Every year about this time, the NFL earns itself some bad press for busting some small bar or local group for using the word "Superbowl" rather than that catchy phrase "the big game on the first Sunday in February down in Miami." This year, the bad press honor goes to the NFL for shutting down a party at a church in Indianapolis for having a screen too large. (Hey NFL! I am breaking the law! I have a 110" front projection TV, twice the "legal" 55-inch limit, and I am showing the game on it at my party. HA HA HA!). And by the way, what lapdog legislator wrote this law for them, and did he get Superbowl tickets for life?
Now, I understand the situation with copyrights - if you don't defend them vigorously and even-handedly, you can lose them. I seem to remember Exxon or some other chemical company lost the rights tot he name Formica when they let it be used too generically for counter-top materials. And the NFL PR people use this defense every year, saying "we really don't want to shut down these folks, but we have to."
I don't agree that individual words should be copyrighted such that their use in a broad range of contexts should be illegal. I am fine saying that I can't create another peanut butter and call it "Jif." I will accept P&G has some sole right in this country to that use. However, I don't think P&G can tell me that I can't advertise a "Jif party" feature their peanut butter. In the same way, I am willing to grant the NFL exclusive use of "Superbowl" to describe a sporting event, but I don't think that should restrict me from advertising that people should come to my bar to watch the Superbowl. And just to add one more example so I have a "threepeat," I don't think Pat Riley should have any ownership in that word.
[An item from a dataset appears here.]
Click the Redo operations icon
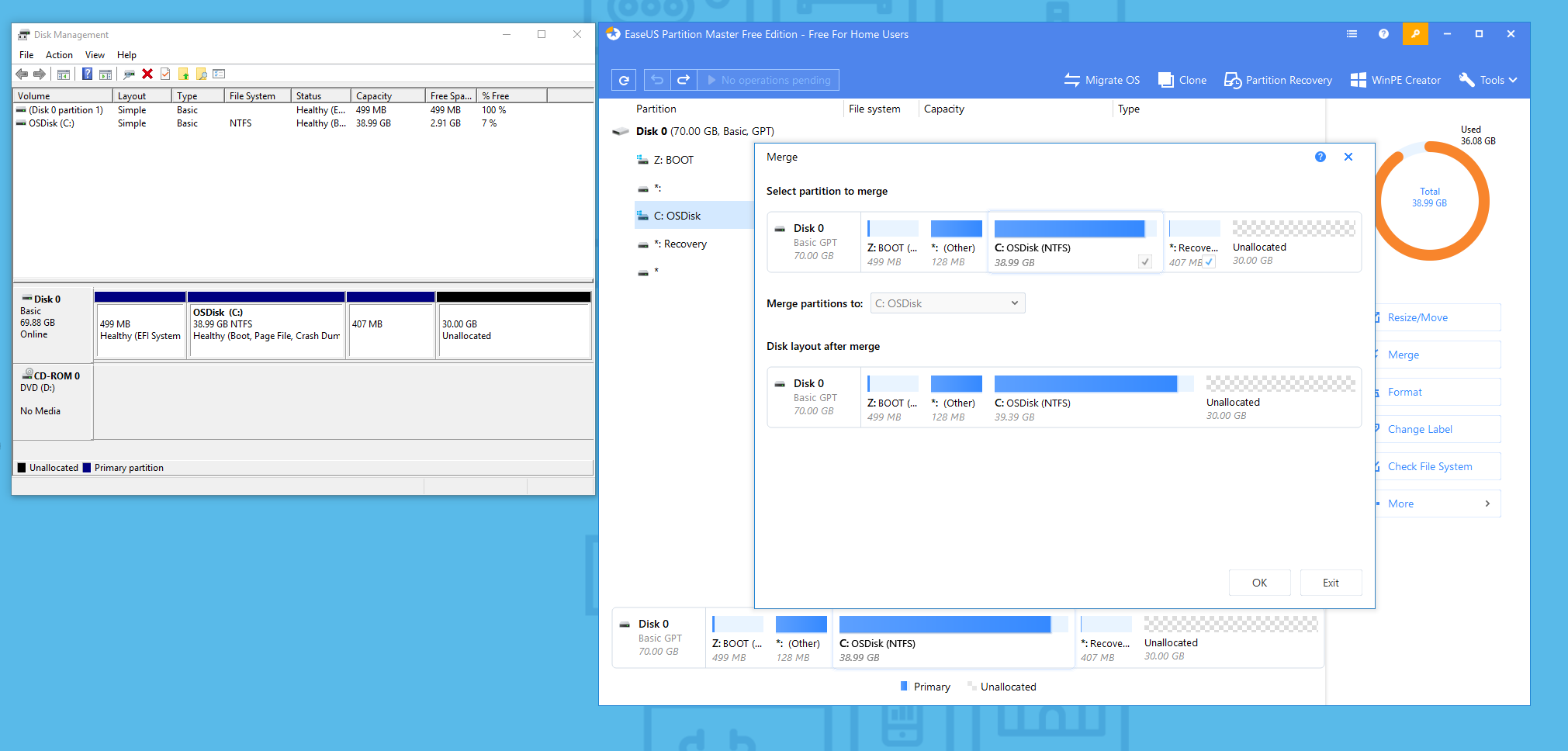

However, since copyright law is not going to change tomorrow, I will offer up a more modest change.
So here is my suggestion. The NFL needs to offer a one time use license each year for a bar or other establishment to hold a Superbowl party and actually use Superbowl in the promotion. The license would of course be non-exclusive, and would carry a myriad of restrictions on how you use the name, etc. The license could be purchased for a price that would be cheap for a business, maybe $200, and could be purchased right over the web. It would actually be easier, I think, to go after violators because the NFL could point to the existence of a legal licensing program the violator could easily have participated in. I would think they could easily bring in a couple of million dollars, not to mention saving them enforcement money and PR headaches.
PS- Welcome to the NFL intellectual property department. I presume I included enough verboten uses of "Superbowl" to catch your search engine's attention.